== Exercise directions ==
Which lines in the records below contain the word "agent"? Report each of them.

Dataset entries
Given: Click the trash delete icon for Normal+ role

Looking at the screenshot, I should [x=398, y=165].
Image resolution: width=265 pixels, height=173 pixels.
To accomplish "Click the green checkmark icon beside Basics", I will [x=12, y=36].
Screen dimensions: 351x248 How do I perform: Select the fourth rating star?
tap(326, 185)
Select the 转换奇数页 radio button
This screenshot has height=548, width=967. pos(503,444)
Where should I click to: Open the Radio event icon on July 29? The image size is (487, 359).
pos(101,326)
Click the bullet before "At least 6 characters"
...
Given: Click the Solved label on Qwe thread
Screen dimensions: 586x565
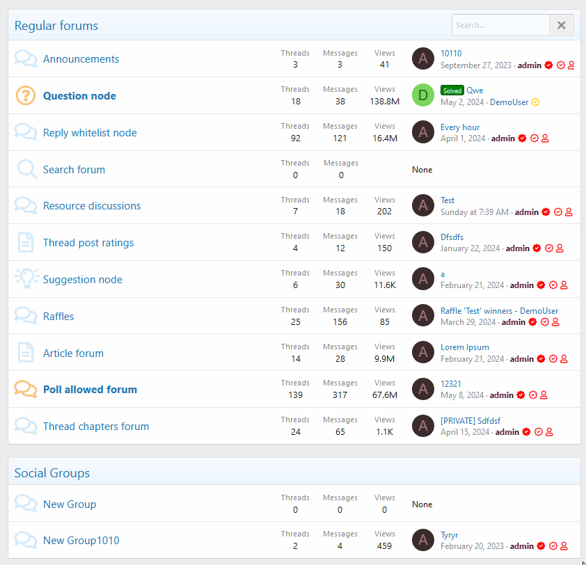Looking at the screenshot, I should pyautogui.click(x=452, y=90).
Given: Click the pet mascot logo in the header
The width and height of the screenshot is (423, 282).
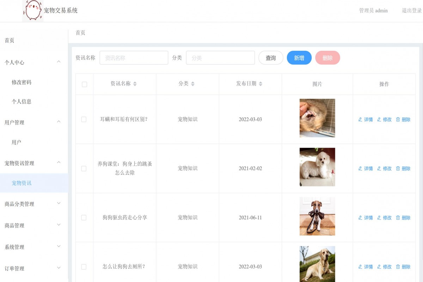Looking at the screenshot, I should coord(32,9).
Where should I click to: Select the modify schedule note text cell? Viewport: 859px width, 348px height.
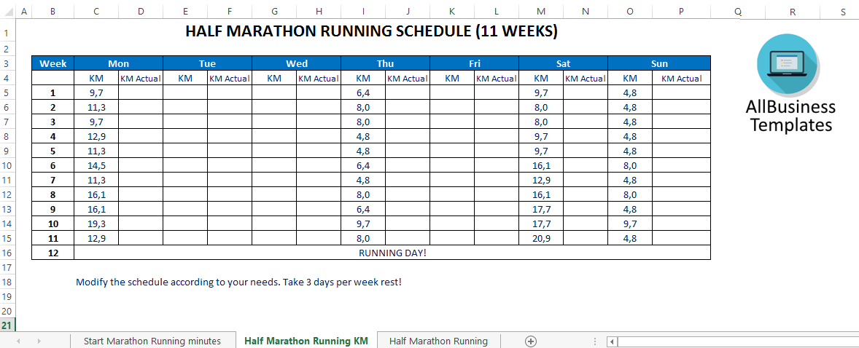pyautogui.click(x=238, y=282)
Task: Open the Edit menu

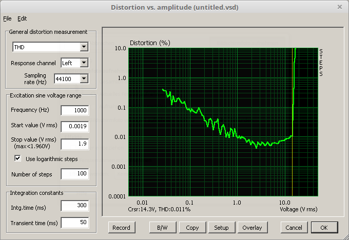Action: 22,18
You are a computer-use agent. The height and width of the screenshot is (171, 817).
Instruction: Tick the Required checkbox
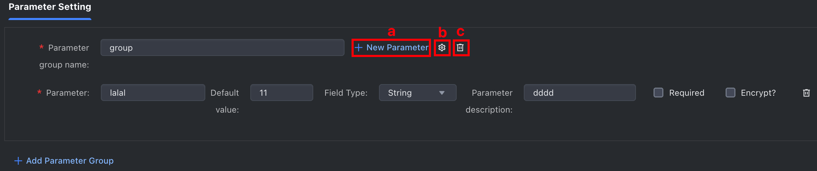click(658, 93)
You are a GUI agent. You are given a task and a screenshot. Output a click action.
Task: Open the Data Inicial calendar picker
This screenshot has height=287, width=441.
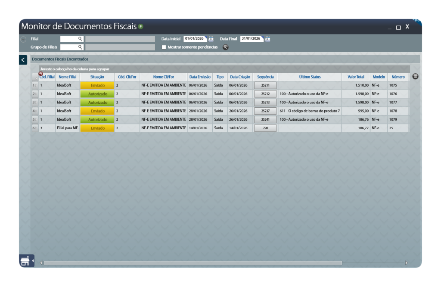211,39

== Solution for this problem ==
You are a computer-use agent. The height and width of the screenshot is (171, 817).
You are a GUI agent. You are given a task and a screenshot. Output a click action.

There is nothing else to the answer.